Сложно представить себе вопрос, по которому Европе, Америке и России было бы проще договориться, чем по Афганистану. Кремль не меньше Запада беспокоит слабость афганского государства и террористическая угроза, которая вновь может пустить корни на его территории. Это объясняет расширение сотрудничества России с рядом среднеазиатских государств. В частности это касается Узбекистана: сближение во многом объясняется присутствием ИГ и Исламского движения Узбекистана в Афганистане. Не стоит сбрасывать со счетов и Киргизстан: Россия напрямую поставляет оружие силам безопасности этой самой неустойчивой страны региона, чтобы тем самым предотвратить вторжения с юга, как уже бывало в прошлом. Кроме того, замминистра обороны России Анатолий Антонов заявил, что укрепление таджикской армии очень важно для противодействия проникновению ИГ в Среднюю Азию. На первый взгляд, все это как нельзя лучше отвечает интересам европейцев, которым тоже нужна стабильность в регионе. Поддержки России хотят и сами афганцы: это видно по визитам вице-президента страны Абдул-Рашида Дустума в Москву и Грозный. Ранее он просил помощи у среднеазиатских стран, с которыми у него имеются прочные связи, но неизменно возвращался с пустыми руками. Кремль же поступил иначе и теперь становится для Кабула все более значимым поставщиком вооружения. При этом российские власти занимают осторожную позицию и подчеркивают, что солдат в Афганистан не отправят. Логично с учетом оставшихся неприятных воспоминаний с советских лет. Кроме того, это придает уверенности афганцам и Западу. Россия мудро избегает ситуации, которая могла бы разжечь напряженность с Америкой.

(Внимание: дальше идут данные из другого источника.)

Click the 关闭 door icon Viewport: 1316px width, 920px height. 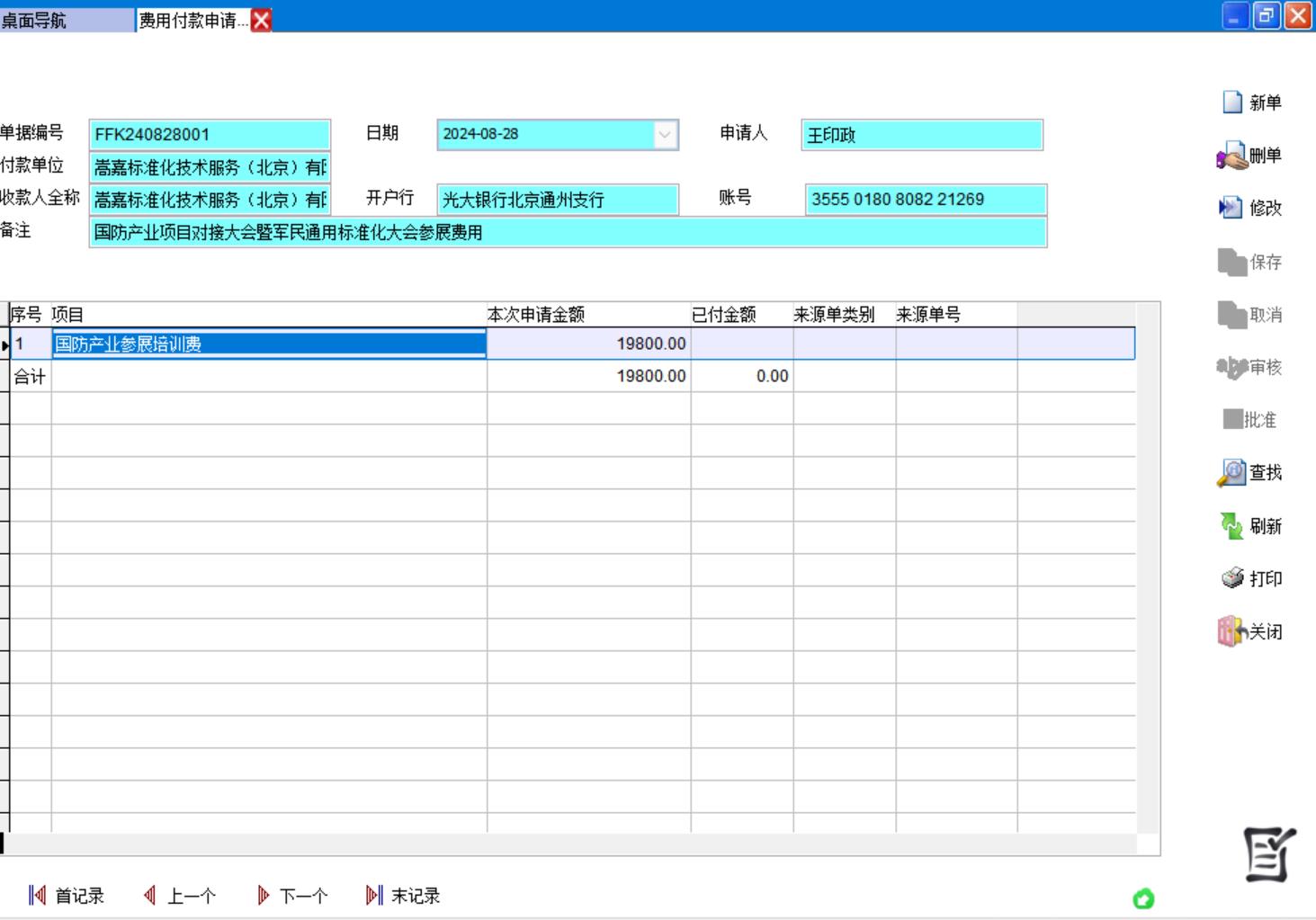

Кремль не хочет втягиваться в геополитическое противостояние с Западом в афганском вопросе: даже за вычетом террористических рисков, идущий из региона наркотрафик отравляет постсоветскую Евразию в не меньшей степени, чем Европу и Иран. Это объясняет активное участие Москвы в борьбе с наркотиками. В 2017 году Россия выделила афганским и пакистанским властям средства на реализацию программ по борьбе с наркотрафиком. А в Москве осознали, что нестабильный Афганистан, где процветают экстремисты и преступники, может стать реальной проблемой для российских национальных интересов.

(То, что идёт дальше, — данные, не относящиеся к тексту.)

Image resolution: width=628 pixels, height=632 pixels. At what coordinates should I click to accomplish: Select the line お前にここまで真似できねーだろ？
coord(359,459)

Одни талибы отрицают обмен информацией об ИГ, другие говорят, что он идет на самом высоком уровне. В России же пока что предпочитают минимизировать связи с афганскими мятежниками. В любом случае, сведения из различных источников подтверждают то, что было открыто сказано в конце 2015 года: у России есть в Афганистане контакты не только с Кабулом, но и талибами.

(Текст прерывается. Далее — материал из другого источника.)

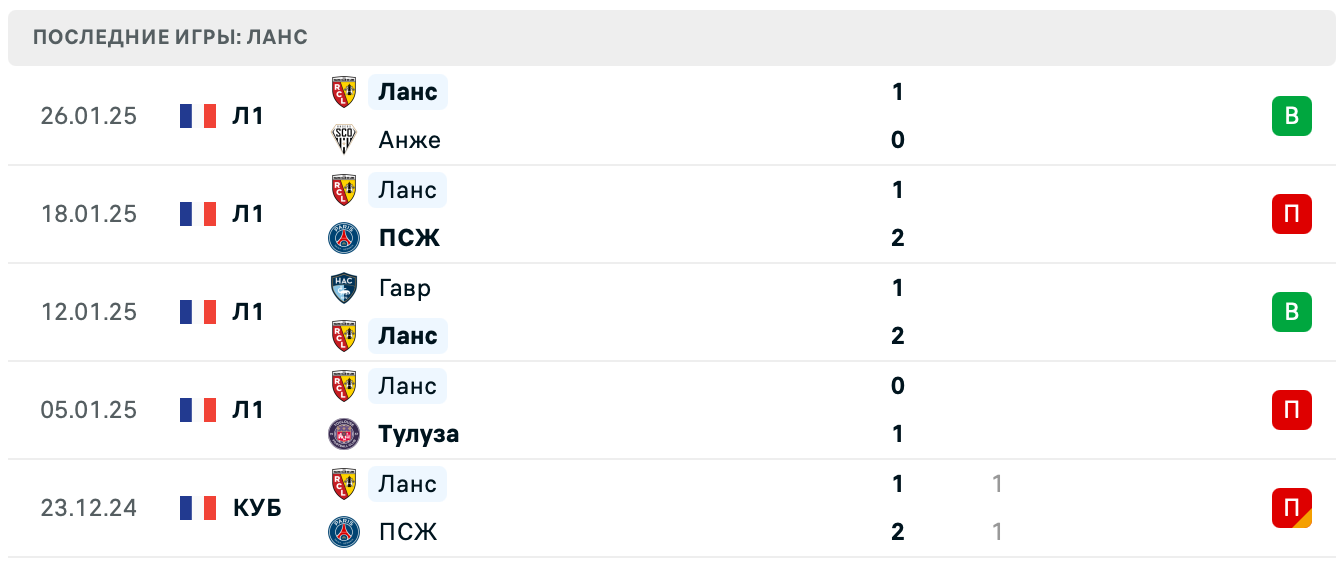1344x570 pixels.
Task: Select the КУБ competition label
Action: pos(257,508)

Но можно ли говорить в таком случае о двойной игре России? Мы уже осуждали такой упрощенческий и карикатурный подход к анализу сложнейшей геополитической ситуации. В случае России или какой-то еще страны ни о какой «двойной игре» не может идти и речи, потому что она не обязана защищать интересы других государств. Такая политика отвечает скорее классической защите национальных интересов, во всяком случае, тех, что считает таковыми элита страны. А это может подразумевать взаимодействие с разными лагерями в том или ином конфликте.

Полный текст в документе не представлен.